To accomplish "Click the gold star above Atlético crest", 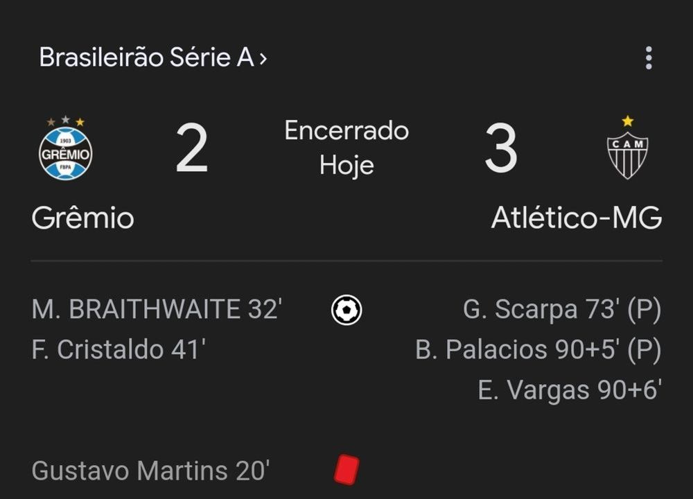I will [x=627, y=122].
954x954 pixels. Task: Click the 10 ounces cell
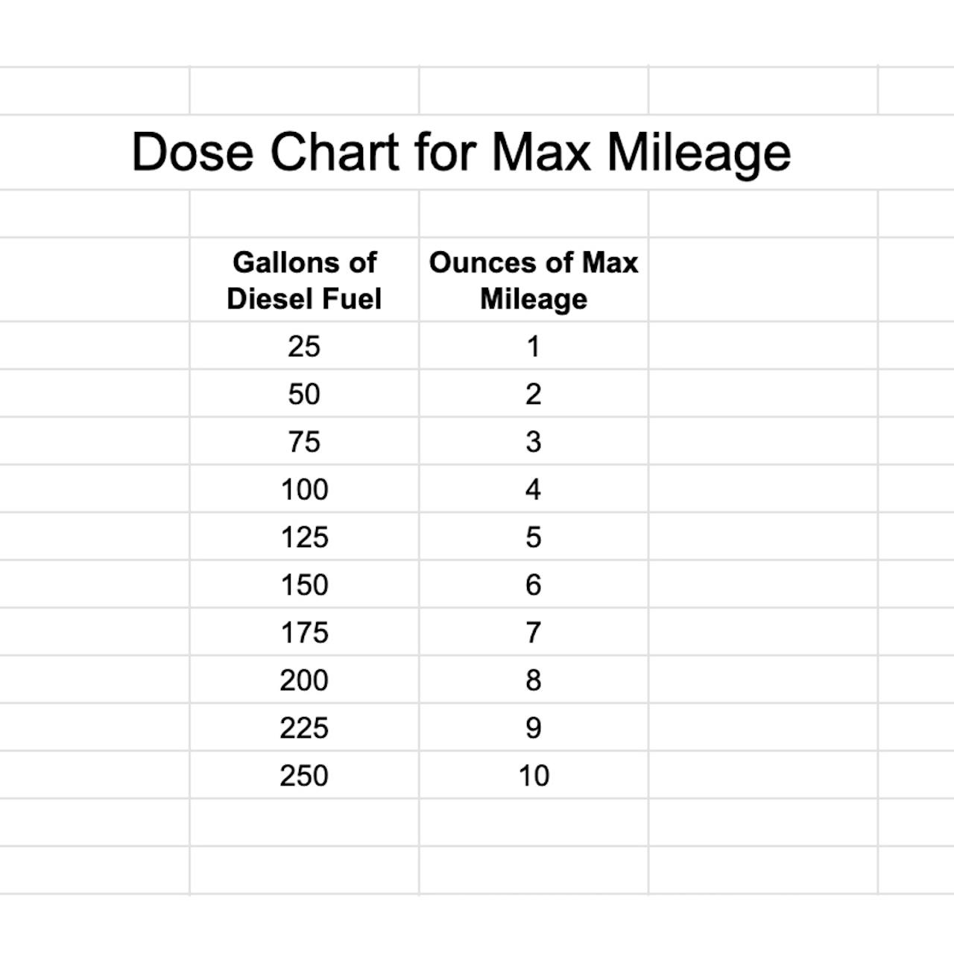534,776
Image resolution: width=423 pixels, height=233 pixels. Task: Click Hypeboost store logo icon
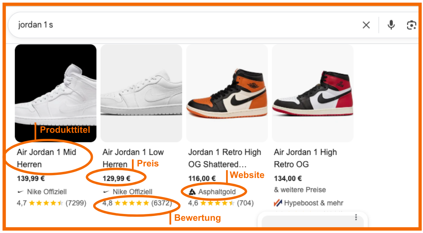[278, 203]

------------------------------

Copy exactly the lines from the line that holds "Image resolution: width=423" to the end of the listing, both included. Leave the pictures out.

Exercise solution:
Image resolution: width=423 pixels, height=233 pixels. Task: Click Hypeboost store logo icon
[278, 203]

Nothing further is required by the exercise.